She sang softly, “I am dreaming, and my eyes can see . . . Anemones, red, red anemones. . ."

Time leaped back. Again she saw them, lying in a straight line, their naked feet sticking out of the bloody blankets. She bent down and, one after the other, lifted the blankets and searched the faces with the tips of her fingers, ever so softly touched the faces. But he wasn’t among them. “Gill!” she called. “Gill!” And she began walking around the dead soldiers just as she had walked then—that day, during the war, the day they’d brought the bodies. “Red, red anemones,” she sang until she heard Gill’s voice, and his voice was soft and clear and bright.

Tomorrow will be a beautiful day. Go to the woods . To our secret place.”

“Yes,” she said. “Yes. Tomorrow. In the woods. Our secret place. Yes. Listen, Gill, I’ve something important to tell you . . .” But Gill was gone, the dead soldiers vanished, she alone was standing by the old water tower, smiling at nothing. And still singing Gill’s favorite tune, she returned to her room. She went on singing, even softer, as she got back into her bed. For a while, she lay quietly, her eyes wide-open; and she remembered the sky that seemed almost black, each star a burning flame, the moon bigger and brighter than she ever saw it, the moss that sprouted out of the cracks in the cement of the old water tower, the smell of death on the soldiers’ faces as she leaned close to touch them. Then the night around her softened, and only Gill’s gentle voice lingered in her mind, lulling her into sleep.
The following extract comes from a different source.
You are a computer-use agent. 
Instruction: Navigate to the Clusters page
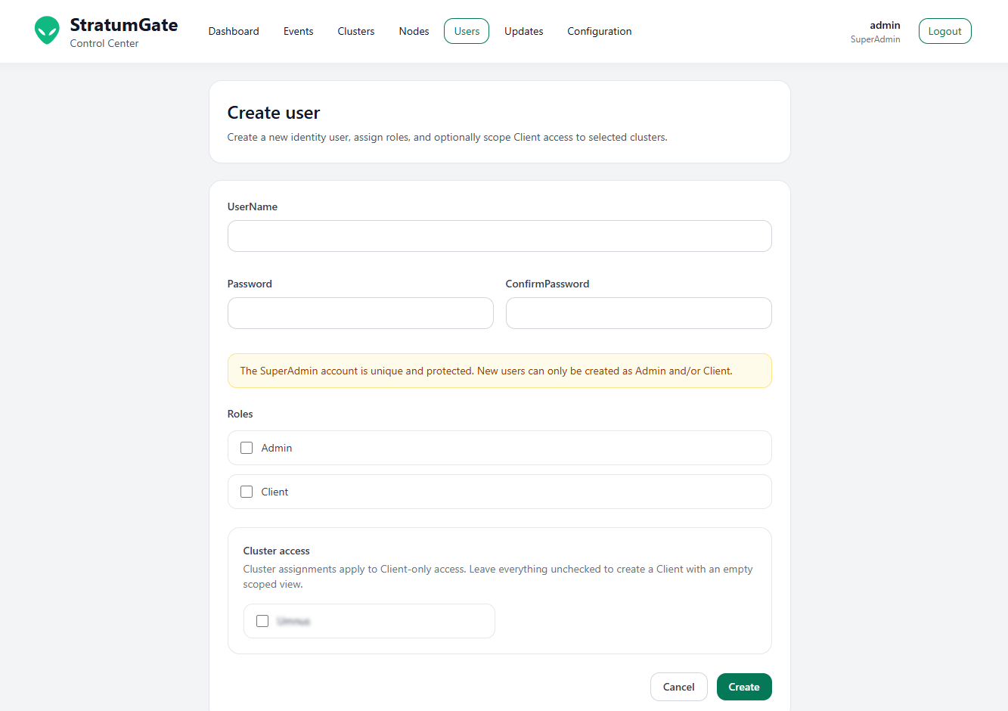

And while Alya slept a dreamless sleep, in another bed in the same room, Orna pulled the covers over her head, her brain alert and restless though her body lay rigid and still. The fear she came face-to-face with every night when Alya left the room did not end when Alya returned; and in order to bring sleep, Orna closed her eyes, longing to dive into the realm of dreams, to evolve toward another more satisfying form of existence. And she fastened her mind on the happy memories of her childhood, before the war.

And while Alya slept and Orna conjured up pictures of happy, carefree days, in the bed under the window, Ruthie turned toward the wall, beset by ominous thoughts: How long was this lunacy going to go on? Weren’t they going to do something about Alya? The war was over. Why don’t they do something? Tears of frustration wet her pillow as she lay there in the suffocating stillness, waiting to sleep.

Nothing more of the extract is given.